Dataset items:
▬▬▬▬▬▬

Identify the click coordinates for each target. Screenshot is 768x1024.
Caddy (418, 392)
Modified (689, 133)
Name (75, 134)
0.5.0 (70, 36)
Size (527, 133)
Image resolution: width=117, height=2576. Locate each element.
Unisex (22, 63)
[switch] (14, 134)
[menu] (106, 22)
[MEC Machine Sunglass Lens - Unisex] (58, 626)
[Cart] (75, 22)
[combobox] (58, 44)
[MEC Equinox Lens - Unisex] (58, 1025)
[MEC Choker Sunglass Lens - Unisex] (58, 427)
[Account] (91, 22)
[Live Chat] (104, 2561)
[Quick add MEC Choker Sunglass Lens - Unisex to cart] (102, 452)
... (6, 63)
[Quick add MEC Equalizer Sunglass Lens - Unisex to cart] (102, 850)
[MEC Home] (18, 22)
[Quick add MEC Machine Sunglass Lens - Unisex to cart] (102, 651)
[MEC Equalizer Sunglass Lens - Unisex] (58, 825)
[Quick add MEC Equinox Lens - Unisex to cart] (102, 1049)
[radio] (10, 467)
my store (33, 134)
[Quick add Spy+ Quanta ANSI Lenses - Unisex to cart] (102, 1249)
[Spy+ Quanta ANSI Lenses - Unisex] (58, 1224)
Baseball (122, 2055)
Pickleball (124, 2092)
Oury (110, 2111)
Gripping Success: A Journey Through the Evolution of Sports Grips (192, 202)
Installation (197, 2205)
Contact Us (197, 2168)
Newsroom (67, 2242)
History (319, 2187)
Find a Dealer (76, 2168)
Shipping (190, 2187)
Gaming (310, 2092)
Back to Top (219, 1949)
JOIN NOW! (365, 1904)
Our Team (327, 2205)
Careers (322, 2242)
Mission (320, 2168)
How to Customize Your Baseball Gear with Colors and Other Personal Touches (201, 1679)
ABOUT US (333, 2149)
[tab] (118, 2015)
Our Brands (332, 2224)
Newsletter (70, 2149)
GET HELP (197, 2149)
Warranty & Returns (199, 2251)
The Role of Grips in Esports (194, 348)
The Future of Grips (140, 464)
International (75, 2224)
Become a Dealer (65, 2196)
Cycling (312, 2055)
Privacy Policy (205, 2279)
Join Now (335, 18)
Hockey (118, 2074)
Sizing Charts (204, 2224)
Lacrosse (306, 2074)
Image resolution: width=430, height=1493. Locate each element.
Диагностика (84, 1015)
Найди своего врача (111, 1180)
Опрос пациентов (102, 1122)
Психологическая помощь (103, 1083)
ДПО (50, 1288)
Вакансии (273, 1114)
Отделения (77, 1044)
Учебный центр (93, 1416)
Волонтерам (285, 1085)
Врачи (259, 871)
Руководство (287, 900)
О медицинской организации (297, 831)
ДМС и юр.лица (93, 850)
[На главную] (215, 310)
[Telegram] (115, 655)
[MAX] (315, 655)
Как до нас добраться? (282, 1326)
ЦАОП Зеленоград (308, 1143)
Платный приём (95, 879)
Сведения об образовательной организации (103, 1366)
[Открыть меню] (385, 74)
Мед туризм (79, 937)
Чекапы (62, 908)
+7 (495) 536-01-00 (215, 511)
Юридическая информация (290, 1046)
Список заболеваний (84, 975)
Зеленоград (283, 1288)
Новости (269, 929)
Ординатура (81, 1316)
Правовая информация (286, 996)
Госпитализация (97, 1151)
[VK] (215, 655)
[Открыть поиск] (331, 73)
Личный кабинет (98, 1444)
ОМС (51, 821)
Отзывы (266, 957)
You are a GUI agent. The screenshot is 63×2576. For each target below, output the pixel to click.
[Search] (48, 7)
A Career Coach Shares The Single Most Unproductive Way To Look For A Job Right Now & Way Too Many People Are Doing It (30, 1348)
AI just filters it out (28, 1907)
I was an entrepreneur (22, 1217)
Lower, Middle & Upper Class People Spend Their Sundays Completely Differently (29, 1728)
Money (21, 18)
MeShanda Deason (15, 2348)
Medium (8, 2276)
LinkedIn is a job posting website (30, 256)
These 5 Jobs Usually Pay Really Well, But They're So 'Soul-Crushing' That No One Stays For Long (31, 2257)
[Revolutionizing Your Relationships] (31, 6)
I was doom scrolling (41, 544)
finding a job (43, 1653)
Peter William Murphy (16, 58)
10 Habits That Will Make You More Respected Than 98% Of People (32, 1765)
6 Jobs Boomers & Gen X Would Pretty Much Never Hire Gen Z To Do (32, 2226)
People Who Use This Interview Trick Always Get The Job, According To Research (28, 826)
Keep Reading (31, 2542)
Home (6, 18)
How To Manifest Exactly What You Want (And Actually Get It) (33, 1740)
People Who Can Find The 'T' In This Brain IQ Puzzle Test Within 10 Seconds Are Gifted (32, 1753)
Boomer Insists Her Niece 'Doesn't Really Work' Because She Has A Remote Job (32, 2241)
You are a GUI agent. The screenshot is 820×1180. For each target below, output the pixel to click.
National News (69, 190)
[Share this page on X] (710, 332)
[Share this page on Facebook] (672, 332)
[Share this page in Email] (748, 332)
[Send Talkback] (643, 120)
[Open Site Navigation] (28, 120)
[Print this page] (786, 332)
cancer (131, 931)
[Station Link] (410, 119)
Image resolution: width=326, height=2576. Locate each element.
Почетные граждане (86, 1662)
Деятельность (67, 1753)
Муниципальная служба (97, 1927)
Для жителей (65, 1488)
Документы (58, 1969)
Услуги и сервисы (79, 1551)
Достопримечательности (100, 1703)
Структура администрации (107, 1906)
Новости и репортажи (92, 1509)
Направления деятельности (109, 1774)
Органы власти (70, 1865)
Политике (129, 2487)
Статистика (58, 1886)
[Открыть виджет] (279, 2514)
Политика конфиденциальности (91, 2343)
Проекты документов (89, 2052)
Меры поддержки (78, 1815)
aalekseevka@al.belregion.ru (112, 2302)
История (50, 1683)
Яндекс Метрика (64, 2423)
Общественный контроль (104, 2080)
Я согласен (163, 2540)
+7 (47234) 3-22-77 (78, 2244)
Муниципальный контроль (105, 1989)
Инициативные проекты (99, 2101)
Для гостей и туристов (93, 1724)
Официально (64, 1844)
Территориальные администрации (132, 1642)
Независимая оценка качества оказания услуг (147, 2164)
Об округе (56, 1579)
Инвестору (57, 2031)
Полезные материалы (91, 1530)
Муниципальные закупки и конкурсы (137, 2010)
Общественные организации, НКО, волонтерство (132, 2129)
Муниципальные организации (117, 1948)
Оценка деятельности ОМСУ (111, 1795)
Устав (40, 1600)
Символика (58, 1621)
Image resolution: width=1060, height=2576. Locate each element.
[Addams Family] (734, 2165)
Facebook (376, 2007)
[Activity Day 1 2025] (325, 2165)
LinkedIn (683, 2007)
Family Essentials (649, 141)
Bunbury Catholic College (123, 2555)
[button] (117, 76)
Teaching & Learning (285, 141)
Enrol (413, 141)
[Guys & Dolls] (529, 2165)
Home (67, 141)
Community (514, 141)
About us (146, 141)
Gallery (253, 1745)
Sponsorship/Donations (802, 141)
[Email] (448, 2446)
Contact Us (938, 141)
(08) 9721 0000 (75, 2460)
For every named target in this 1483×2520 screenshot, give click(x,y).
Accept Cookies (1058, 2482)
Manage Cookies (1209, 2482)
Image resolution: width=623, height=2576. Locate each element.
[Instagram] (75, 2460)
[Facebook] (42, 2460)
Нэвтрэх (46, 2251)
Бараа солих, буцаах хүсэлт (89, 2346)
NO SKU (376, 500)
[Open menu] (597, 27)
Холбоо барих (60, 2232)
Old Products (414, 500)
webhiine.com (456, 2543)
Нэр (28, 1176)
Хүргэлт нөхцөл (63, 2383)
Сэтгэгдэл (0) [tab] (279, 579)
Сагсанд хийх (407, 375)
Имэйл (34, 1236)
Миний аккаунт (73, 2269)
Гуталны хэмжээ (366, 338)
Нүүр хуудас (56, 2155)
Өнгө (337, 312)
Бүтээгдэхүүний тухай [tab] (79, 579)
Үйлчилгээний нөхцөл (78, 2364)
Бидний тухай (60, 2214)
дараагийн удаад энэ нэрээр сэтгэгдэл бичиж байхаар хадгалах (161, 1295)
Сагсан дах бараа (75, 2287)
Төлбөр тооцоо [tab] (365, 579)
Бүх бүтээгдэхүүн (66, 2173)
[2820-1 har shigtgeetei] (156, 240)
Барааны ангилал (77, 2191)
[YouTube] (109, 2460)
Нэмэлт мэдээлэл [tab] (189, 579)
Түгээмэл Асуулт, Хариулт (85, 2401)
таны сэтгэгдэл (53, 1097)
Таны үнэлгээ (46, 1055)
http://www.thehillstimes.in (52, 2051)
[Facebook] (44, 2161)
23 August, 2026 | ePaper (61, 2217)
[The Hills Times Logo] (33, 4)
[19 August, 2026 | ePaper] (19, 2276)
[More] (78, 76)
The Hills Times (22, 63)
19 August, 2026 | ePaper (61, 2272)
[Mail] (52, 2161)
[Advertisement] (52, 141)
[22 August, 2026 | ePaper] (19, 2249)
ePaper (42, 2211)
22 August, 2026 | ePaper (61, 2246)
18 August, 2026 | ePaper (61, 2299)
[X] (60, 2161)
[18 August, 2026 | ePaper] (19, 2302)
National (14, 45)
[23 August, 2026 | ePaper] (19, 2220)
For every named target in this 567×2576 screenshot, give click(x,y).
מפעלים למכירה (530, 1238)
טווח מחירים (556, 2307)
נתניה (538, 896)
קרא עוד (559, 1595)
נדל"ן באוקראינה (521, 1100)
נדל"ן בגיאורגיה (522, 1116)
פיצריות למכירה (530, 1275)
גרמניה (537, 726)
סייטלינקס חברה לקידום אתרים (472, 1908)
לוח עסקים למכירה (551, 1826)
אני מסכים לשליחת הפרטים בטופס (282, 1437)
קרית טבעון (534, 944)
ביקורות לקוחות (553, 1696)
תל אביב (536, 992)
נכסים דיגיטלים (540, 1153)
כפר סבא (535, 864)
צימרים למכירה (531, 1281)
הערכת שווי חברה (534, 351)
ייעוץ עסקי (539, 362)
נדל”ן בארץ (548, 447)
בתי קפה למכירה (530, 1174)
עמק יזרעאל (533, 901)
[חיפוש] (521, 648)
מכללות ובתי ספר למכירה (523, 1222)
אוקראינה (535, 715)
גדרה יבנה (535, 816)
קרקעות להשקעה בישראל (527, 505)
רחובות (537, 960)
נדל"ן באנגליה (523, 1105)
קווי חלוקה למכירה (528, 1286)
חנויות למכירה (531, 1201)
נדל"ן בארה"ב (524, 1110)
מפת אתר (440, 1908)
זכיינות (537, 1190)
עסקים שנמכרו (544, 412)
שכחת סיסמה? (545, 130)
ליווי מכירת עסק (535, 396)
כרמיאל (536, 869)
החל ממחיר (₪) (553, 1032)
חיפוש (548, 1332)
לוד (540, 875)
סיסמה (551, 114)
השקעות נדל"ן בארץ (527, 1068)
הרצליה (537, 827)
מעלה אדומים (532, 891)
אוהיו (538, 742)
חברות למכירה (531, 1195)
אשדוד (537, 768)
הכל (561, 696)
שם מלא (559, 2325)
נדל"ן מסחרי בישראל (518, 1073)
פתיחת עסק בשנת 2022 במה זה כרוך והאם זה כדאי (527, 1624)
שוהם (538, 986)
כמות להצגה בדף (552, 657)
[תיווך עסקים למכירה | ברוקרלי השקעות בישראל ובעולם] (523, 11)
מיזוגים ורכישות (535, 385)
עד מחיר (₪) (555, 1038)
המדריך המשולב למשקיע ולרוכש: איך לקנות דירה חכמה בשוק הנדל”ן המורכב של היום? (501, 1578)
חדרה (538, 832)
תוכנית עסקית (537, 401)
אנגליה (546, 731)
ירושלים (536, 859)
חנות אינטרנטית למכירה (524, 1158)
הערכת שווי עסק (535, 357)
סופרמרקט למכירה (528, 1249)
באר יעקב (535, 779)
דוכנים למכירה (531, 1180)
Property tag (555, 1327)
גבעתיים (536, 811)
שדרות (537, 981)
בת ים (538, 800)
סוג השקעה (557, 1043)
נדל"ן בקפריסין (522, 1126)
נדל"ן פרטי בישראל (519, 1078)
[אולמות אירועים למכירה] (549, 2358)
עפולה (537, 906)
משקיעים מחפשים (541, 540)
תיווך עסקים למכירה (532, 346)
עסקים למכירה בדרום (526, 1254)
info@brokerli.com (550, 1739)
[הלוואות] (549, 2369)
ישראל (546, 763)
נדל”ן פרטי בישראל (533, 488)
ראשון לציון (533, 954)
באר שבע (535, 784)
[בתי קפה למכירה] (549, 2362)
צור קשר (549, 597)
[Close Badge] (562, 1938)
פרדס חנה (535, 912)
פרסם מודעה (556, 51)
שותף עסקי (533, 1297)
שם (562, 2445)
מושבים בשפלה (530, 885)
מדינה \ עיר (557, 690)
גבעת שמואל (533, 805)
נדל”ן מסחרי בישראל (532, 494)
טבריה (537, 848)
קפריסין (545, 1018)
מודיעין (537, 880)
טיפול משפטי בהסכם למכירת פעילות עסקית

▬▬▬▬▬▬

• [Assignment] Report every line of the data above that contains the string "Machine" by copying it in full.

• [Output of the task]
[MEC Machine Sunglass Lens - Unisex] (58, 626)
[Quick add MEC Machine Sunglass Lens - Unisex to cart] (102, 651)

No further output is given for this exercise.